Some drugs, including rheumatoid arthritis drugs that work by blocking tumor necrosis factor-alpha (an inflammation-causingcytokine), raise the risk of activating a latent infection due to the importance of this cytokine in the immune defense against TB.

==HIV==
HIV is a major risk factor for tuberculosis. The risk of developing TB is estimated to be between 20 and 37 times greater in people living with HIV than among those without HIV infection. TB is a leading cause of morbidity and mortality among people living with HIV. In 2009, there were 9.4 million new cases of TB, of which 1.2 (13%) million were among people living with HIV. Of the 1.7 million people who died of TB, 400,000 (24%) were living with HIV.

==Nutrition==
Low body weight is associated with risk of tuberculosis. A body mass index (BMI) below 18.5 increases the risk by 2 to 3 times. An increase in body weight lowers the risk. People with diabetes mellitus are at increased risk of contracting tuberculosis, and they have a poorer response to treatment, possibly due to poorer drug absorption.

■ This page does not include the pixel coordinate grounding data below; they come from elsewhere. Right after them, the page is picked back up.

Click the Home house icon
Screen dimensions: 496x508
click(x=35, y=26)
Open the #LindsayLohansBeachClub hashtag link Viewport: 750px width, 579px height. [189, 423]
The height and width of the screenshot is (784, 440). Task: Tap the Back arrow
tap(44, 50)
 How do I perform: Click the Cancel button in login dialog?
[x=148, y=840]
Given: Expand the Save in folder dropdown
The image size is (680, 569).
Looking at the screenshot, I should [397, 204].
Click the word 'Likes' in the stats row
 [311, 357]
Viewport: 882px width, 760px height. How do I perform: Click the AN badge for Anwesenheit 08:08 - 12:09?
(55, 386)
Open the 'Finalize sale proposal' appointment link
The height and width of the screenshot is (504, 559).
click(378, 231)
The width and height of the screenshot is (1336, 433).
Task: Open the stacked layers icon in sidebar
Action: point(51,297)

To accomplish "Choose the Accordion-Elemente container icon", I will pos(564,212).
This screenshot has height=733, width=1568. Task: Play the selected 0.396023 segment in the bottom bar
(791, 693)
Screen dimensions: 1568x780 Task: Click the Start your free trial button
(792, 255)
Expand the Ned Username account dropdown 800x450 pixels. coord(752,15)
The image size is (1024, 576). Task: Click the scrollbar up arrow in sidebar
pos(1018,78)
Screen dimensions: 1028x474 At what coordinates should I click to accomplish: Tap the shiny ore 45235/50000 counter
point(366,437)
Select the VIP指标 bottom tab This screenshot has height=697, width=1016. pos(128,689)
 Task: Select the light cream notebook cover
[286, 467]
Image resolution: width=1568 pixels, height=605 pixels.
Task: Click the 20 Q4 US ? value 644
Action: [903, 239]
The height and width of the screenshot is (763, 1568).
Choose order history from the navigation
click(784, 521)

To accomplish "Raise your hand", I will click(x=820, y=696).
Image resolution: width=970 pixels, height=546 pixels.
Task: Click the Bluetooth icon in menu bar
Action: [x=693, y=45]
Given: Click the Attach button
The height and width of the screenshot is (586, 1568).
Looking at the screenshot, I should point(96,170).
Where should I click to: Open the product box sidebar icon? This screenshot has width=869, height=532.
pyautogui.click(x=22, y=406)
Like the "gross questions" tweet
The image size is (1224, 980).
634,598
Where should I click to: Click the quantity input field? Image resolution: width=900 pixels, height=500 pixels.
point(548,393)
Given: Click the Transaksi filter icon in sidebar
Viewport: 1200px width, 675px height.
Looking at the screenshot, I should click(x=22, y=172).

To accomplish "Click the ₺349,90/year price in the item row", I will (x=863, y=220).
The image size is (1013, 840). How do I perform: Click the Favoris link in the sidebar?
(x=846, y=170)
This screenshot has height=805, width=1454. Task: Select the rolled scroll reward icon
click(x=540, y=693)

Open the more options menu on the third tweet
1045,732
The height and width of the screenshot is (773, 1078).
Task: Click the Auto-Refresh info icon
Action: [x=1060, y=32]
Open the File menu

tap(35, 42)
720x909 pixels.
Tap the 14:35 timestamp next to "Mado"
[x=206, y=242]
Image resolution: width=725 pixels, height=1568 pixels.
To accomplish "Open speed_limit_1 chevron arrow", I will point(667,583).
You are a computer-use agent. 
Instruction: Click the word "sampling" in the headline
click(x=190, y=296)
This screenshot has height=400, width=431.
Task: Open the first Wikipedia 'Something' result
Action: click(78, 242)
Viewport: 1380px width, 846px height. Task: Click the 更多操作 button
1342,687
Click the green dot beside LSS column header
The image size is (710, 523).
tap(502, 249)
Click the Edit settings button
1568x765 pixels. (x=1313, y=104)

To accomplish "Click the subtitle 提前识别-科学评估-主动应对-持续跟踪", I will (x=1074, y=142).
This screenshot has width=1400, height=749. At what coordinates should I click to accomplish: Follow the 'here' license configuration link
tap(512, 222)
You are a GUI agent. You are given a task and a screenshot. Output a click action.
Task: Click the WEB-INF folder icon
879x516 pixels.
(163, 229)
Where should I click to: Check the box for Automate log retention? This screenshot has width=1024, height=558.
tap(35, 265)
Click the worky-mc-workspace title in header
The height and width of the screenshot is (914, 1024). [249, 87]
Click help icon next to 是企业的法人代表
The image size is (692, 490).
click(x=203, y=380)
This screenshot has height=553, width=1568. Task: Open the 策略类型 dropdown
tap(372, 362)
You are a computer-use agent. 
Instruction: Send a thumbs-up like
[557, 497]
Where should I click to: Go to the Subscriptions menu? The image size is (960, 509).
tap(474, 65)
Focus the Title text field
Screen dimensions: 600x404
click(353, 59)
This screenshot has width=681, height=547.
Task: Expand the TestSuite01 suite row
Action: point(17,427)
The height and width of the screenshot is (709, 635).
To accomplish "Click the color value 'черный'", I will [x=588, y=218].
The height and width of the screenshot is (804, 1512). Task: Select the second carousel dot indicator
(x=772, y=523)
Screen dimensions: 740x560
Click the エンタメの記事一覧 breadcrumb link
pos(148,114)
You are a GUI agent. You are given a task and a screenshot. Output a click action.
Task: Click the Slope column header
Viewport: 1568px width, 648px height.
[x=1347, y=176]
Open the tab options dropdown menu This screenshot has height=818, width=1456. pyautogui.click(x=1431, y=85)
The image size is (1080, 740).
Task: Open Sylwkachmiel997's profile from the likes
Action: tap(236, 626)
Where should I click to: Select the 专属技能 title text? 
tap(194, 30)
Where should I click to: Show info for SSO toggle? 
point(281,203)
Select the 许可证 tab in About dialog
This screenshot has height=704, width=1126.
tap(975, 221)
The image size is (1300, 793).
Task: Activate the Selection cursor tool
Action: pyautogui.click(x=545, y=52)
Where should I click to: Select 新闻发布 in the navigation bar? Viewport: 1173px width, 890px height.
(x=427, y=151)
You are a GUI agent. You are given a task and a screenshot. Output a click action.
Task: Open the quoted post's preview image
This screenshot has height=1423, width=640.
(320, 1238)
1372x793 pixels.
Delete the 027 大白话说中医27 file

Other clinical conditions that have been associated with active TB include gastrectomy with attendant weight loss and malabsorption, jejunoileal bypass, renal and cardiac transplantation, carcinoma of the head or neck, and other neoplasms (e.g., lung cancer, lymphoma, and leukemia).

Diet may also modulate risk. For example, among immigrants in London from the Indian subcontinent, vegetarian Hindu Asians were found to have an 8.5 fold increased risk of tuberculosis, compared to Muslims who ate meat and fish daily. Although a causal link is not proved by this data, this increased risk could be caused by micronutrient deficiencies: possibly iron, vitamin B12 or vitamin D. Further studies have provided more evidence of a link between vitamin D deficiency and an increased risk of contracting tuberculosis. Globally, the severe malnutrition common in parts of the developing world causes a large increase in the risk of developing active tuberculosis, due to its damaging effects on the immune system. Along with overcrowding, poor nutrition may contribute to the strong link observed between tuberculosis and poverty.

==Crowding==
Prisoners are particularly vulnerable to infectious diseases such as HIV/AIDS and TB. Imprisonment facilities provide conditions that allow TB to spread rapidly due to overcrowding, poor nutrition, and a lack of health services. TB outbreaks have been reported in prisons and jails throughout the world, and is particularly concerning in the United States, which incarcerates a larger proportion of its population than any other nation. The prevalence of TB in prisons is much higher than among the general population—in some countries as much as 40 times higher.

==Diabetes mellitus==
There is also a very high 3 fold increased risk of infection with TB for patients who have diabetes mellitus. Higher associations have been found between diabetes mellitus and TB in study populations from Central America, Europe, and Asia. Developing countries with exponential economic growth such as India and China that account for 40% of incident TB cases in 2010 and are estimated to have a 69% increase in people with diabetes mellitus are of concern for the joint burden of disease between diabetes mellitus and tuberculosis.

==Other==
Other conditions that increase risk include the sharing of needles among IV drug users, recent TB infection or a history of inadequately treated TB, chest X-ray suggestive of previous TB, showing fibrotic lesions and nodules, prolonged corticosteroid therapy and other immunosuppressive therapy, compromised immune system (30–40% of people with AIDS worldwide also have TB), hematologic and reticuloendothelial diseases, such as leukemia and Hodgkin's disease, end-stage kidney disease, intestinal bypass, chronic malabsorption syndromes, vitamin D deficiency, and low body weight. There is also genetic susceptibility.